Directions -> Copy all lines in the data that contain the string "computer".

┄┄┄┄┄┄┄┄┄┄

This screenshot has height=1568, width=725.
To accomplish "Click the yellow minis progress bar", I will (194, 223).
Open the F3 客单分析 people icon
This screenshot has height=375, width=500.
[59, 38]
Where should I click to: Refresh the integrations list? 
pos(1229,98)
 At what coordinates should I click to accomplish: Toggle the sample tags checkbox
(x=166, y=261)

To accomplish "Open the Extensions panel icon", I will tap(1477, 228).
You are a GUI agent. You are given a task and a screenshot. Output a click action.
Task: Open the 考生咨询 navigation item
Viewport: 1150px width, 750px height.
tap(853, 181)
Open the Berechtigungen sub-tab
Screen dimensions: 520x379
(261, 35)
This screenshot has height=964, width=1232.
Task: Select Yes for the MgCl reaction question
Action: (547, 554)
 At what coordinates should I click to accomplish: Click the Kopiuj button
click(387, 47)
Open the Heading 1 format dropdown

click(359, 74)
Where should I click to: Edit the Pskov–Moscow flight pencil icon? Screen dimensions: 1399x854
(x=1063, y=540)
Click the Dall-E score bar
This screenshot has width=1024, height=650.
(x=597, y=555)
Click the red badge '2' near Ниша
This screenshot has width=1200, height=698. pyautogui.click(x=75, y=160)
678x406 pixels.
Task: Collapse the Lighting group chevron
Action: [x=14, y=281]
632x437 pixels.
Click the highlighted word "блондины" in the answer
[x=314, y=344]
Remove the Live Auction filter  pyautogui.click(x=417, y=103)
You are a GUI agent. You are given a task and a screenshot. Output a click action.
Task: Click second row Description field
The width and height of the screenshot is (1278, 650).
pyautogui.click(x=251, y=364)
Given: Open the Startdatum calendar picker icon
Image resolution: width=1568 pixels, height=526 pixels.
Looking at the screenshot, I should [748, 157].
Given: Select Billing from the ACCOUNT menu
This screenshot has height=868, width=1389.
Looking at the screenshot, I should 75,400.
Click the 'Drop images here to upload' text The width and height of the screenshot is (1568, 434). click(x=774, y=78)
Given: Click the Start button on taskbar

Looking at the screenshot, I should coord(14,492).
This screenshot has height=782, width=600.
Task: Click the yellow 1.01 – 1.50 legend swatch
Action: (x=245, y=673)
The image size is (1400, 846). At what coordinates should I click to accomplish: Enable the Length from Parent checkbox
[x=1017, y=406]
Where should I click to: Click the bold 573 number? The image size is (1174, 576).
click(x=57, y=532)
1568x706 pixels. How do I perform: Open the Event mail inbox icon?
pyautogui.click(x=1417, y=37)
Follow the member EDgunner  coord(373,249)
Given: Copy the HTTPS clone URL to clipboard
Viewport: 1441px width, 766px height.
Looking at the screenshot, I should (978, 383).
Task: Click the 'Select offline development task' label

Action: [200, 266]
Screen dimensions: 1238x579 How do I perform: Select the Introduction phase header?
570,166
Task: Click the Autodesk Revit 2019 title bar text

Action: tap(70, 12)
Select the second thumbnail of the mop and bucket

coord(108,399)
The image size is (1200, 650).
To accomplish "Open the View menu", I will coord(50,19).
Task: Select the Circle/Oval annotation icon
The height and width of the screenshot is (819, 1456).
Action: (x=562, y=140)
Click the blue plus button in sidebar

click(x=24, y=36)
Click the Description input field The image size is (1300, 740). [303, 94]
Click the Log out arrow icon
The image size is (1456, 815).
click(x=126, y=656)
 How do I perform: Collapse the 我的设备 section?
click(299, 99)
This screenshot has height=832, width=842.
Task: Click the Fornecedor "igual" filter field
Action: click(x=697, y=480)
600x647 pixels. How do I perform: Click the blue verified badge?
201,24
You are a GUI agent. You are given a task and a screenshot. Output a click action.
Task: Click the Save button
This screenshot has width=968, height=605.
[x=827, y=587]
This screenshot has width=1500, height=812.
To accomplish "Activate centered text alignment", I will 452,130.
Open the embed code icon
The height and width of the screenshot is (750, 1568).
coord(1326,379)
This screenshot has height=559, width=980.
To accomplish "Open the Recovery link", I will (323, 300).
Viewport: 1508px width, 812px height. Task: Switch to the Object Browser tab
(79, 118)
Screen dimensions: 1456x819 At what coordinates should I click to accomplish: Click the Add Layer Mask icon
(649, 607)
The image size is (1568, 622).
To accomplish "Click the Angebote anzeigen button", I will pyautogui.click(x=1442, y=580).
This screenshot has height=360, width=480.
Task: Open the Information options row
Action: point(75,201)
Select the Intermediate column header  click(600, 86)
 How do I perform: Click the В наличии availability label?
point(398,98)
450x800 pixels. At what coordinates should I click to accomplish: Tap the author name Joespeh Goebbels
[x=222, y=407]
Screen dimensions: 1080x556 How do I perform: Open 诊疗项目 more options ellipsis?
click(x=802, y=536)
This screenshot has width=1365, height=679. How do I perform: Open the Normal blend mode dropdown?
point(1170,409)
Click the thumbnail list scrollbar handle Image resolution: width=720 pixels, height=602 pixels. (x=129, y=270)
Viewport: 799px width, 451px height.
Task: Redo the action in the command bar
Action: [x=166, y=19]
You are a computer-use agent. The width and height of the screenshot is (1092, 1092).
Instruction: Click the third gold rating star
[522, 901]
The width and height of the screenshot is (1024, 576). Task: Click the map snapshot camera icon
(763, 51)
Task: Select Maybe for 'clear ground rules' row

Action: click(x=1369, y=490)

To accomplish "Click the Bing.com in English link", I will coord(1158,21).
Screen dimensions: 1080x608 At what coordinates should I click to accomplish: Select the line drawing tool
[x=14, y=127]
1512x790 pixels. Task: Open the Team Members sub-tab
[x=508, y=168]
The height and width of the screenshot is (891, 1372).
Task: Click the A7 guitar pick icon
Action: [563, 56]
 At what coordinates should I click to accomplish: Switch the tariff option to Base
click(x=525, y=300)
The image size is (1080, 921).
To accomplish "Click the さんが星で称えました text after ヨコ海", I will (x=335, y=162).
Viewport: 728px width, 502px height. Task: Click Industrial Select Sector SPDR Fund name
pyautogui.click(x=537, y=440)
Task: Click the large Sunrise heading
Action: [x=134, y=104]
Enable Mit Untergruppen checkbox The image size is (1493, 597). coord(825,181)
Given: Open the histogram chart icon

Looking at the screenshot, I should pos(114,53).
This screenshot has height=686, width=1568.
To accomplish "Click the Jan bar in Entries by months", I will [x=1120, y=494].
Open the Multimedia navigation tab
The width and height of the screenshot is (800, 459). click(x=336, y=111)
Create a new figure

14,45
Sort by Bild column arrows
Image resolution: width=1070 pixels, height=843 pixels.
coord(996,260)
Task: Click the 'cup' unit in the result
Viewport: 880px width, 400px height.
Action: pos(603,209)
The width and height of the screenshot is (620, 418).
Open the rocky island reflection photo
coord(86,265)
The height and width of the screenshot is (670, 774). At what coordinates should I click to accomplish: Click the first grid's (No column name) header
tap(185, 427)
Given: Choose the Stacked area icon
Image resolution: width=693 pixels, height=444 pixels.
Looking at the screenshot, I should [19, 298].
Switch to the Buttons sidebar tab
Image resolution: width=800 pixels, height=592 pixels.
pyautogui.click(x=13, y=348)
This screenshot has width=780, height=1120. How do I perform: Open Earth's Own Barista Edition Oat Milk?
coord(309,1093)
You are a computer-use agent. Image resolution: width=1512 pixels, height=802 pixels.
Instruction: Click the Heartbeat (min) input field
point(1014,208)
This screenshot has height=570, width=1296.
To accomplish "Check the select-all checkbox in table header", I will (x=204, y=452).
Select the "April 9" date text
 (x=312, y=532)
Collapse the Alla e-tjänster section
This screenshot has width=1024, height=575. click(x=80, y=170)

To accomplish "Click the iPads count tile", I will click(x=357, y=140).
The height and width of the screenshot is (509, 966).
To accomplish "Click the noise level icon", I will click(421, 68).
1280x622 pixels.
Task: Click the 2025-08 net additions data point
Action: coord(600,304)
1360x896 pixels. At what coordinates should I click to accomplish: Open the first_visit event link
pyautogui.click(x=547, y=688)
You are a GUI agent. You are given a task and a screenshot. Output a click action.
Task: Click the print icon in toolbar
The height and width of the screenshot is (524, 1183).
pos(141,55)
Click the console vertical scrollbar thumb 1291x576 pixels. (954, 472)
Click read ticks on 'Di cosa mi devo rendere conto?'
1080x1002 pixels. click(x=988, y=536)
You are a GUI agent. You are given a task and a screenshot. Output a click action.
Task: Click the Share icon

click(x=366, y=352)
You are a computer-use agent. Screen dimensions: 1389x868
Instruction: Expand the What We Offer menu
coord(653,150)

┄┄┄┄┄┄┄┄┄┄

Output for this task ->
You are a computer-use agent. The width and height of the screenshot is (1092, 1092).
You are a computer-use agent. Image resolution: width=1512 pixels, height=802 pixels.
You are a computer-use agent. Screen dimensions: 1389x868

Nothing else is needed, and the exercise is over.